§ **SUPPLIED TEXT**
=== Begin Enclosure ===

Washington researchers find the phase of the moon affects how long we sleep
University of Washington researchers are beginning to peel away at the mystery of how moon cycles affect sleep, and what they’ve found so far surprised them.
Despite the option of “extending the end of the day” with artificial lighting in highly urbanized Seattle, scientist Horacio de la Iglesia said UW students slept shorter hours in the days before a full moon, as did indigenous Argentinans with no electricity.
De la Iglesia, a UW biology professor , led the study published in Science Advances Jan. 27, which pooled efforts from scientists at UW in Seattle, the National University of Quilmes in Argentina and Yale University.
Researchers observed the sleep habits of 98 people in Toba-Qom Indigenous communities in Argentina over a period of one to two moon cycles. One group lived in a village without electricity, one was partially electrified and one was urbanized, de la Iglesia said. Then, the scientists aggregated data collected on UW students’ sleep to see if the patterns held in an American city. They did.
“We were never thinking in Seattle there would be lunar rhythms,” de la Iglesia said.
He said light pollution is so high in Seattle that it’s “always above the full moon level.” With lots of tall buildings around too, undergraduates at UW likely don’t see the moon at all and are unaware of its current phase, de la Iglesia said.
“We think that our built environments have completely isolated us from nature, but if you can see these rhythms in undergrads living in dorms in a post-industrial, highly urbanized area, that means we haven’t gotten away from our cycles,” de la Iglesia said.

=== End Enclosure ===

§ **DATA EXTRACT**

=== Begin Enclosure ===

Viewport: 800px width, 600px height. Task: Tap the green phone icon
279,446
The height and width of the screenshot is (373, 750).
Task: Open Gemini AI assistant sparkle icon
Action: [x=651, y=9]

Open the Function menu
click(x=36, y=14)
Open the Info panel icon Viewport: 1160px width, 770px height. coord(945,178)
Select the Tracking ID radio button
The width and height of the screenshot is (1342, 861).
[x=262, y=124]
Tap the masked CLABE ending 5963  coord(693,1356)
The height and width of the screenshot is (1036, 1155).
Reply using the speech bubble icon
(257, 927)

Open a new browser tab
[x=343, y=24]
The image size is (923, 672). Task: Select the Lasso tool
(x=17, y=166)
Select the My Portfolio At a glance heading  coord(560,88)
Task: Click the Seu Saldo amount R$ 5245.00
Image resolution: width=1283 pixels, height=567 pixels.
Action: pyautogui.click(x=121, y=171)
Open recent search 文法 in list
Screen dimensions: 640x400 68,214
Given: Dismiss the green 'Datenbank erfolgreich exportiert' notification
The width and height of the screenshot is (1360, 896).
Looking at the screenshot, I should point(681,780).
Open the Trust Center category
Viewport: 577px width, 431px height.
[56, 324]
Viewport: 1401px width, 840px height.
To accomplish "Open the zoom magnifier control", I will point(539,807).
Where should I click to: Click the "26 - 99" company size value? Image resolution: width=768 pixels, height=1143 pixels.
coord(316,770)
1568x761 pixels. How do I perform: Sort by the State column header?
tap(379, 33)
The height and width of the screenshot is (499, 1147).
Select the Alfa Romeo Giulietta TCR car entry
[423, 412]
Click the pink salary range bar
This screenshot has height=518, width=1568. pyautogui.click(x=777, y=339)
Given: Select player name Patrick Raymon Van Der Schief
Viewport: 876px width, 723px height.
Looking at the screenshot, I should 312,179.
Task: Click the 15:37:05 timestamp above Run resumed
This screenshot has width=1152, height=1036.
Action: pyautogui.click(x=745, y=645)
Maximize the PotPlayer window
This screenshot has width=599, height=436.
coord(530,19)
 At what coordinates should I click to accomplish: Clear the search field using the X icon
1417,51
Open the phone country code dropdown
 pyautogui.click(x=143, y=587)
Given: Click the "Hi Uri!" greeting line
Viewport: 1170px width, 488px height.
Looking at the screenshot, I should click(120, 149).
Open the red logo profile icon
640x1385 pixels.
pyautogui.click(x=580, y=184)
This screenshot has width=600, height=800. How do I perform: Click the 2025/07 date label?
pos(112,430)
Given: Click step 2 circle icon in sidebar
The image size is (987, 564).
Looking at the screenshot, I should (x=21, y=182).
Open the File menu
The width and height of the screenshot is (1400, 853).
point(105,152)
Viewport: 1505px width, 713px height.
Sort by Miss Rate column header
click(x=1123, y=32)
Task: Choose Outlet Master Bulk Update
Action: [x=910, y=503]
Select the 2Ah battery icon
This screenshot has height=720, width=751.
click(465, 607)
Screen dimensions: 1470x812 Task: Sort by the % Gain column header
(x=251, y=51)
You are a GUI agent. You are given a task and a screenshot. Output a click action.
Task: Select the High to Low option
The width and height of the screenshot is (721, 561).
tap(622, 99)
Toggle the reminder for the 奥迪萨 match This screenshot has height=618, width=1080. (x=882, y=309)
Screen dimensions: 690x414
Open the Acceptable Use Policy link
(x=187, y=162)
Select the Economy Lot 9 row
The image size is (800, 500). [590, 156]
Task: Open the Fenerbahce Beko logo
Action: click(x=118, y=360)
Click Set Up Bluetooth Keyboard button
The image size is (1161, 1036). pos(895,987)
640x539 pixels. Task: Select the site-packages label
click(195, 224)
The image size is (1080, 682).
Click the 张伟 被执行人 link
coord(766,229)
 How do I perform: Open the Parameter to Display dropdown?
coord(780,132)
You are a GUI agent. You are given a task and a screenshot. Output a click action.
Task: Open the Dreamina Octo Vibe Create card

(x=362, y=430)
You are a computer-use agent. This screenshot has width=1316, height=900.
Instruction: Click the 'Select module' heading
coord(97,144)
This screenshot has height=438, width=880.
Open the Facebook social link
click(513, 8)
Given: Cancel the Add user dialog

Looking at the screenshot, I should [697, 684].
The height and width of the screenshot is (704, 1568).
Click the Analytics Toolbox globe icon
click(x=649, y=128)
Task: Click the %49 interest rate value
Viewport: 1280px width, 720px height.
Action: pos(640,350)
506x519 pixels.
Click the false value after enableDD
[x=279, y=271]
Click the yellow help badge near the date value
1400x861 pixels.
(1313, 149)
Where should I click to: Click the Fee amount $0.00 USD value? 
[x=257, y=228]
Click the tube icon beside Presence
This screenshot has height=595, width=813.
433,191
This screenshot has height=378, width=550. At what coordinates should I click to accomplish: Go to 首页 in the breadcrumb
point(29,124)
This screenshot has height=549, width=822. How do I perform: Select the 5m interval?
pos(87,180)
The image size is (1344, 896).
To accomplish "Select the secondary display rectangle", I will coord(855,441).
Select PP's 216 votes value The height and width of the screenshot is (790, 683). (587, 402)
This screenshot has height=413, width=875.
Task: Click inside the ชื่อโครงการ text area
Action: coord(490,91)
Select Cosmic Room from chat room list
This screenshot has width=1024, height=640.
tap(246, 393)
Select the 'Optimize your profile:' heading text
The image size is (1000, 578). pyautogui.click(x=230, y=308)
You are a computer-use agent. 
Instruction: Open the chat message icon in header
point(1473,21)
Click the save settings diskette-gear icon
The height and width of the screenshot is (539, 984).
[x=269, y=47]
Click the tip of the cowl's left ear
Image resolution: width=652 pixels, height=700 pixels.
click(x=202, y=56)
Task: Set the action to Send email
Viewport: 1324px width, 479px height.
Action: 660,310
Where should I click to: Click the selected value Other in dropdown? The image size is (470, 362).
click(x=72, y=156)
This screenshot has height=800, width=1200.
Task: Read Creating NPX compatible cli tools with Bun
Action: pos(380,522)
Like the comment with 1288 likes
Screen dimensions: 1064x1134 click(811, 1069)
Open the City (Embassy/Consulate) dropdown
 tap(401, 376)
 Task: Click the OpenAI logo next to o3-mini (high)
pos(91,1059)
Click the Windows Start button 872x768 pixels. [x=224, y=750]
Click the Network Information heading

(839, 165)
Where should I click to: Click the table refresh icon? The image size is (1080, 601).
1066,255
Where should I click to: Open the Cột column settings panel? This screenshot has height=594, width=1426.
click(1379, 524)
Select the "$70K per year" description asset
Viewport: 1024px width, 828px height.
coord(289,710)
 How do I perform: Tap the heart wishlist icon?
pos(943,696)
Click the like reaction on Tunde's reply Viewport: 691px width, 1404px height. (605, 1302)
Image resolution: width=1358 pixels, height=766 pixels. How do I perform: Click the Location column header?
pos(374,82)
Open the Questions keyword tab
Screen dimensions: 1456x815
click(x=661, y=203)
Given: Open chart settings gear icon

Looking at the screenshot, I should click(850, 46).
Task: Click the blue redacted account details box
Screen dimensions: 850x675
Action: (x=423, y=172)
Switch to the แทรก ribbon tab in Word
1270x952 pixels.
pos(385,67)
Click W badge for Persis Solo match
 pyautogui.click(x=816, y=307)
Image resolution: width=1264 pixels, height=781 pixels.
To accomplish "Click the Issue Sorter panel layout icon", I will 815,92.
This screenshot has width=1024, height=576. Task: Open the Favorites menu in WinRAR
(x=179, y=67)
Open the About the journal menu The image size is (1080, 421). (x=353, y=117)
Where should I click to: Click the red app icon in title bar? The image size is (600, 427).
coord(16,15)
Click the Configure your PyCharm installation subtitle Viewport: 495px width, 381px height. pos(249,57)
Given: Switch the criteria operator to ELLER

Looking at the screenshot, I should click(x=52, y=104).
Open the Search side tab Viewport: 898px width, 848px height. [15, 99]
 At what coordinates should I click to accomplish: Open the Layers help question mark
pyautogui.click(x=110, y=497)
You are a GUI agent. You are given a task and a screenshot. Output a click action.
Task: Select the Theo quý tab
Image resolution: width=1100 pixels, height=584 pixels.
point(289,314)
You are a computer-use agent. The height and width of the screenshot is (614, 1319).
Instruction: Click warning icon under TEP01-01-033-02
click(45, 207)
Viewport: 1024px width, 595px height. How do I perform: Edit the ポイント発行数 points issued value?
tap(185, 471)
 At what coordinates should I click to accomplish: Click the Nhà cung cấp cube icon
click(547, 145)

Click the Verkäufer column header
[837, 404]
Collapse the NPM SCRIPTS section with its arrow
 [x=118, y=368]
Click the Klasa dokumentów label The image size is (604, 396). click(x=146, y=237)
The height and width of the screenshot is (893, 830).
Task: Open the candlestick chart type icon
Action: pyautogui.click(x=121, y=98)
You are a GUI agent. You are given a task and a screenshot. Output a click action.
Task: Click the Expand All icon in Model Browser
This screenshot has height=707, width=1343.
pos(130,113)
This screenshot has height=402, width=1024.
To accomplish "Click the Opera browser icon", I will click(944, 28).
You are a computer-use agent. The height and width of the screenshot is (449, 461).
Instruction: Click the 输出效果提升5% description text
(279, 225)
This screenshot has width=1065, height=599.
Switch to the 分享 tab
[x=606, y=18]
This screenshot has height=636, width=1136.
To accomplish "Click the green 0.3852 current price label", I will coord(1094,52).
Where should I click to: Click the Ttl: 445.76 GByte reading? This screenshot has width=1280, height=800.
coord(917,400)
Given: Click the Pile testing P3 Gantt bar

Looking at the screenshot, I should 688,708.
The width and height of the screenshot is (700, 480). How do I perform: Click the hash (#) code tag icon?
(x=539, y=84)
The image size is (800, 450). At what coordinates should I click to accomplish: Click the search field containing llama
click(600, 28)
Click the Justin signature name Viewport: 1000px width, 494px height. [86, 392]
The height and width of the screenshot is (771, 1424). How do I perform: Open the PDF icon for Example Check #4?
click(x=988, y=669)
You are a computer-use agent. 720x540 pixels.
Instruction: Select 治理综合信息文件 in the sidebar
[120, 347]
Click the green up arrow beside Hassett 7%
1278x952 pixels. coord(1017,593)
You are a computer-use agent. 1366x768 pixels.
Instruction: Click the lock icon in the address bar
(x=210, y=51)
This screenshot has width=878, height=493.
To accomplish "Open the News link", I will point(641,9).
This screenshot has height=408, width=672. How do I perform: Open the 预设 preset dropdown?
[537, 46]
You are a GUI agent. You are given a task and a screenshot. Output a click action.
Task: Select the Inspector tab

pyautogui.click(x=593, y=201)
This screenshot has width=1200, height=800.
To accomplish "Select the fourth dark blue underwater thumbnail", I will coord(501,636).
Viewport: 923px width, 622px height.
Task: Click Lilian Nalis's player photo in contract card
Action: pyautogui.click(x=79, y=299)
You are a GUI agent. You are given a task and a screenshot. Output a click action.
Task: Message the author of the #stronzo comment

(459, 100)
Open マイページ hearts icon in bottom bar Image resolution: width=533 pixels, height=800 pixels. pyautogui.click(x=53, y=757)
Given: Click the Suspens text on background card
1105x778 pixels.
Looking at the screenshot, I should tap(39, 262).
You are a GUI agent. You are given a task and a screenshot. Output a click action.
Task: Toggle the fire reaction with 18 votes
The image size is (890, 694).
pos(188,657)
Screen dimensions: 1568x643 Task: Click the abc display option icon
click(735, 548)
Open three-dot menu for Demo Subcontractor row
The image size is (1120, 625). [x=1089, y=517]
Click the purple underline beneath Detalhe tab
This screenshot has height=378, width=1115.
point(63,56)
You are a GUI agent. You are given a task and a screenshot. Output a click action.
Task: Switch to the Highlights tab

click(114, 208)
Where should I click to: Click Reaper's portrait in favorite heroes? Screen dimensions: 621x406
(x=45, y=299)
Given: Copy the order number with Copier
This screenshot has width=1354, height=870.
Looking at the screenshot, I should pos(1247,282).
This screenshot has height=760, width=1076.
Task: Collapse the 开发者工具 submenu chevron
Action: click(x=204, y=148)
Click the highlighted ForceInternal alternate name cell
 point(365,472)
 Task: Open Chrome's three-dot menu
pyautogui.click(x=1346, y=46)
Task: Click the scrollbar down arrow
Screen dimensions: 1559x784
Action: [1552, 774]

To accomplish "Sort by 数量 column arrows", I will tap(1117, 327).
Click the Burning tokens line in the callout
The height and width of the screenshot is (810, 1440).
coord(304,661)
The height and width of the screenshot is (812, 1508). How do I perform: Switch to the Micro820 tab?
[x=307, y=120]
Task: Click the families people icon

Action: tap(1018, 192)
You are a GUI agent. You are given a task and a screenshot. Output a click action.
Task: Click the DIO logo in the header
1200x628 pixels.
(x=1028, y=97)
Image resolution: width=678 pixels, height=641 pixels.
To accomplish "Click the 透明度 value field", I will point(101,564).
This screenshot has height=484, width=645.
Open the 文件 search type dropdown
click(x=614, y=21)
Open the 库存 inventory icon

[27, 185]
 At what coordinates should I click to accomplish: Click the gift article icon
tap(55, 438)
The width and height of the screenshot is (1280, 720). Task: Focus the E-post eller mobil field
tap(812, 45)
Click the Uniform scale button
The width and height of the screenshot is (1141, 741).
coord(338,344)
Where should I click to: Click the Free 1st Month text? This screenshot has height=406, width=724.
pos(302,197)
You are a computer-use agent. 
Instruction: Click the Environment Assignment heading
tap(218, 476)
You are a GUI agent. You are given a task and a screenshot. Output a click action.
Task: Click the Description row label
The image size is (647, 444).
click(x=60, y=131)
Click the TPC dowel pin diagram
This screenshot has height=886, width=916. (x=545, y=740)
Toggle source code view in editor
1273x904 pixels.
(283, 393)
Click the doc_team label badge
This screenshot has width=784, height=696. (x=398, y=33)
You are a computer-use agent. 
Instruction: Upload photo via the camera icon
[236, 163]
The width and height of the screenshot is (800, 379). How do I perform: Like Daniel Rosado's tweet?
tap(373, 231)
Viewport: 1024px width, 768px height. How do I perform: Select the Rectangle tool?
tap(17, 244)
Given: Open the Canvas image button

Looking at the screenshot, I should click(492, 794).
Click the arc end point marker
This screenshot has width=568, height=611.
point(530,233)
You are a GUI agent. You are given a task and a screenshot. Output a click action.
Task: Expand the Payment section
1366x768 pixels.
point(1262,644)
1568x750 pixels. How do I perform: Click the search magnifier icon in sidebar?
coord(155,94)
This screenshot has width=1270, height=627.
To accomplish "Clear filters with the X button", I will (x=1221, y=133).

=== End Enclosure ===

§ **EXERCISE INSTRUCTIONS**
(1) Write out the passage of the moon-and-sleep article that begins with the words containing "Researchers observed the" and ends with "phase, de la Iglesia said.", word for word.
(2) Please carry on the moon-and-sleep article from its final sentence.
The entries have no connection to the moon-and-sleep article.

§ **RESULTS**
(1)
Researchers observed the sleep habits of 98 people in Toba-Qom Indigenous communities in Argentina over a period of one to two moon cycles. One group lived in a village without electricity, one was partially electrified and one was urbanized, de la Iglesia said. Then, the scientists aggregated data collected on UW students’ sleep to see if the patterns held in an American city. They did.
“We were never thinking in Seattle there would be lunar rhythms,” de la Iglesia said.
He said light pollution is so high in Seattle that it’s “always above the full moon level.” With lots of tall buildings around too, undergraduates at UW likely don’t see the moon at all and are unaware of its current phase, de la Iglesia said.

(2)
Light seems to play a part, but de la Iglesia suspects it’s not the only factor affecting sleep during moon cycles.
People slept about 46 to 58 minutes less in the days before a full moon. There was a 15-minute difference in sleep durations between the electrified and non-electric villages, de la Iglesia said, meaning people with electricity were slightly less affected by moon cycles.
In all three groups, people went to bed later and slept fewer hours in the several days before the full moon but, curiously, not on the night of the full moon itself or the days after. He expected people might lose sleep in the days before and after the full moon.
The researchers then factored in moon rise times. In the nights before a full moon, when the moon is still very bright, the moon rise occurs early in the night, at times that people would still be awake. After the full moon, moon rises happen in the middle of the night, when people are already asleep, and therefore it seems to have a lesser effect on keeping people up, the researchers hypothesize.
But, because the moon’s cycle still had an effect in light-polluted Seattle, de la Iglesia suspects the moon’s shifting gravitational pull might be changing sleep schedules, though they haven’t researched that possibility yet.
“What is the usefulness of this? We think evolutionarily, for our ancestors who were nomadic hunter-gatherers, it was very advantageous to take advantage of the few added hours of light,” de la Iglesia said. “As that became an evolutionary selective pressure, maybe those traits were selected for.”
There is little research on the effects of moon cycles on sleep, and the study of Argentinans’ sleep durations was the first longitudinal study on the subject, meaning researchers followed the same participants over time rather than taking snapshots from different participants at different points in the moon cycle, de la Iglesia said.
He’s looking ahead to research that will examine the possibility that gravity is changing how we sleep. In the meantime, he hopes insomniacs can make use of the knowledge that those few days before the full moon could be some of the hardest.